## Task data:
* start *
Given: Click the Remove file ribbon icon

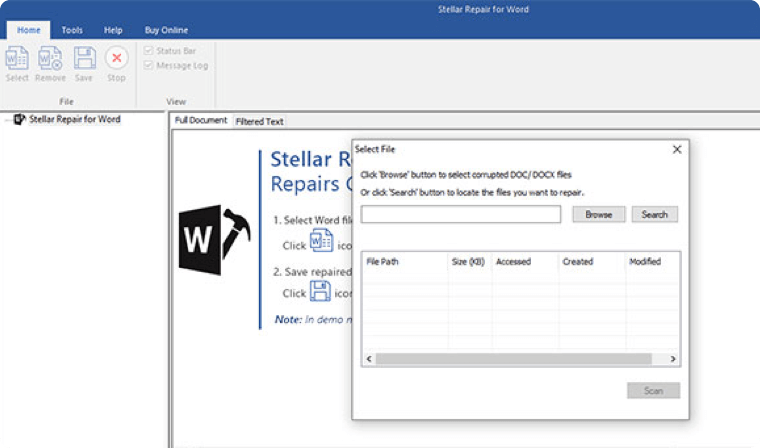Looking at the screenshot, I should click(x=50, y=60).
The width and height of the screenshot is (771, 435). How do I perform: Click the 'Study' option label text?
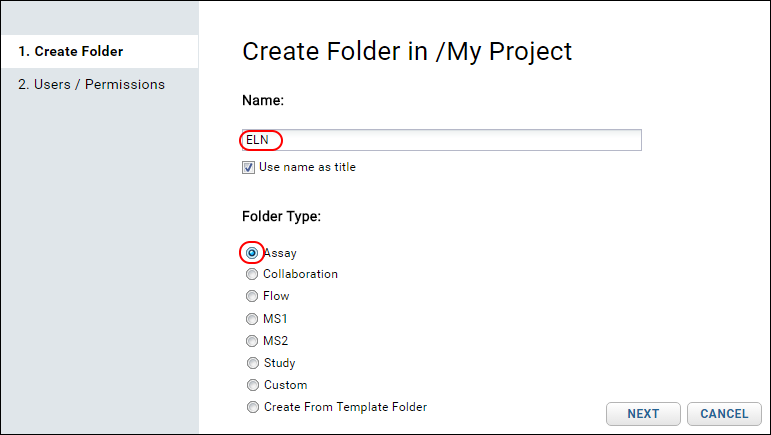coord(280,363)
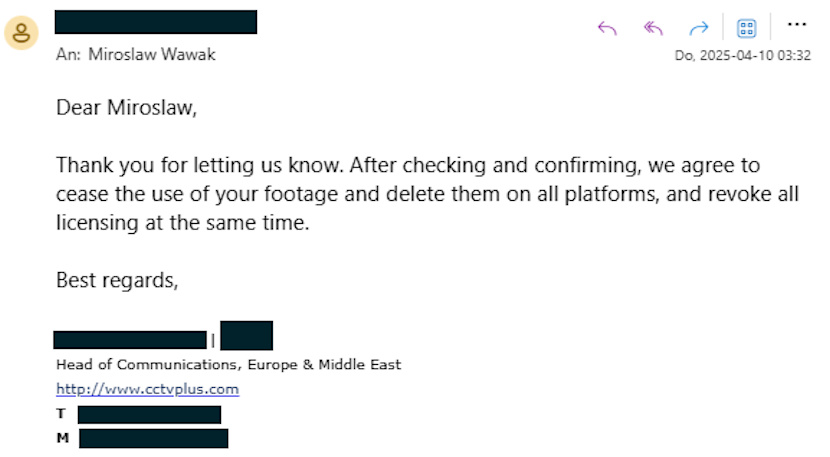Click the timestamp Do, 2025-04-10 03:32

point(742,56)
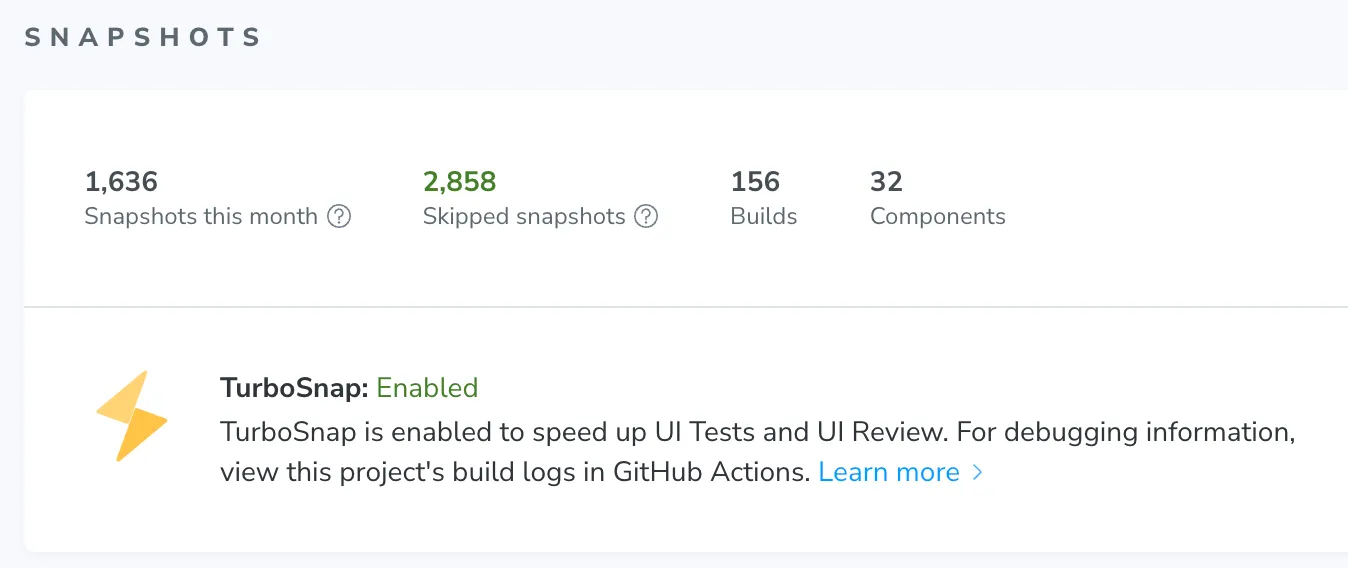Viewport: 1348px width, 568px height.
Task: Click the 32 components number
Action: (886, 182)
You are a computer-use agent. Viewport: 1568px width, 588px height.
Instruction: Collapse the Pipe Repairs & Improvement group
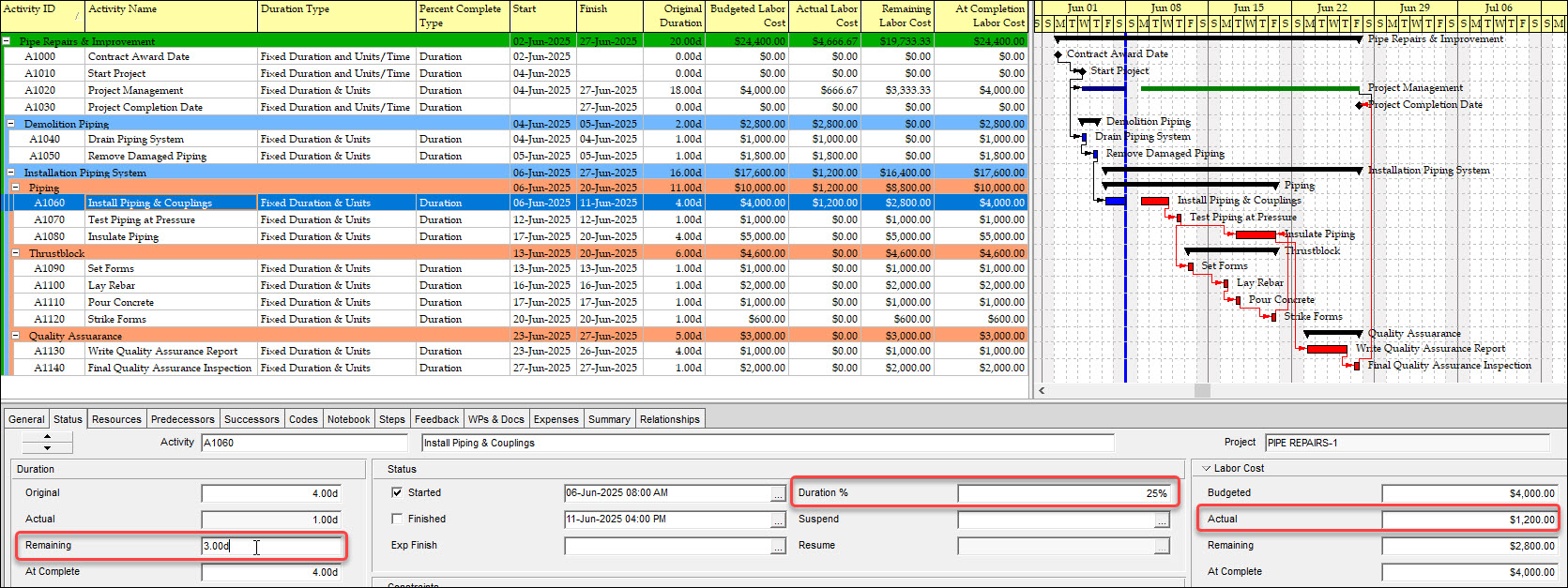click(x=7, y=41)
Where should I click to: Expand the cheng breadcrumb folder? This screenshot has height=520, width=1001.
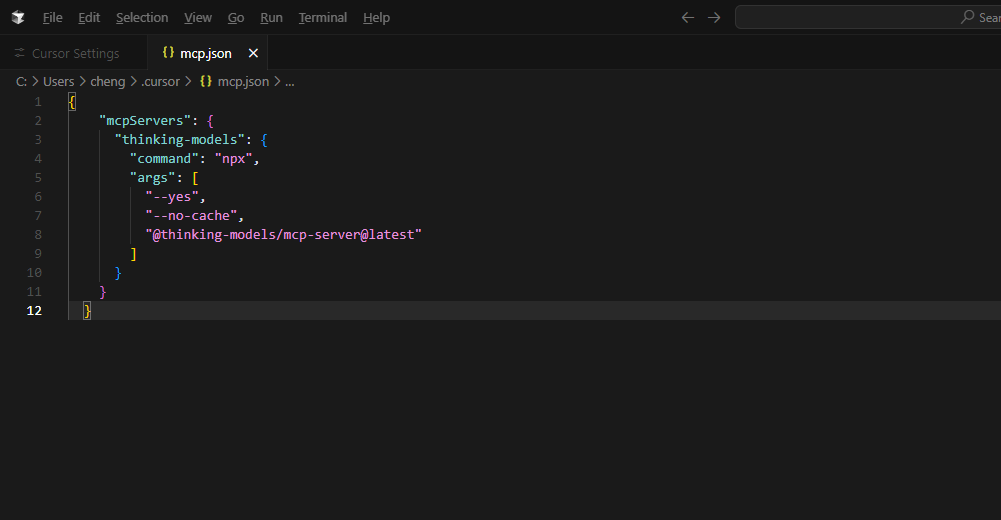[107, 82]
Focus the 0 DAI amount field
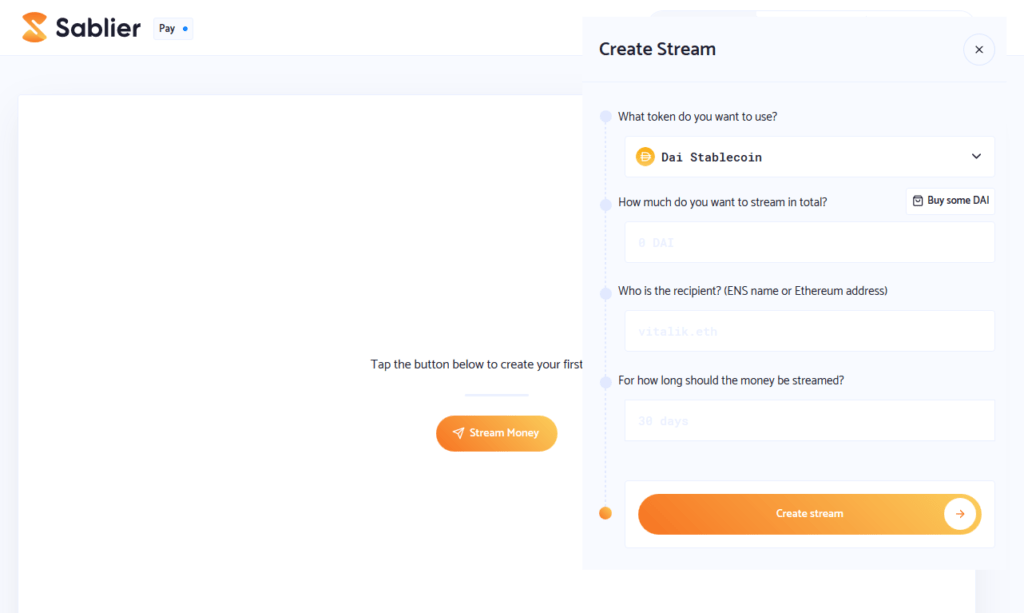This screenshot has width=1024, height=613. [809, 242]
* end *
## Work required:
Convert the listing above into a Markdown table with two columns, Row and Line, giving each non-blank line its own numbered row and leaving out the pictures.

## Final answer:
| Row | Line |
|---|---|
| 1 | Given: Click the Remove file ribbon icon |
| 2 | Looking at the screenshot, I should click(x=50, y=60). |
| 3 | The width and height of the screenshot is (771, 435). How do I perform: Click the 'Study' option label text? |
| 4 | coord(280,363) |
| 5 | Click the timestamp Do, 2025-04-10 03:32 |
| 6 | point(742,56) |
| 7 | Viewport: 1348px width, 568px height. |
| 8 | Task: Click the 32 components number |
| 9 | Action: (886, 182) |
| 10 | You are a computer-use agent. Viewport: 1568px width, 588px height. |
| 11 | Instruction: Collapse the Pipe Repairs & Improvement group |
| 12 | click(x=7, y=41) |
| 13 | Where should I click to: Expand the cheng breadcrumb folder? This screenshot has height=520, width=1001. |
| 14 | [107, 82] |
| 15 | Focus the 0 DAI amount field |
| 16 | This screenshot has width=1024, height=613. [809, 242] |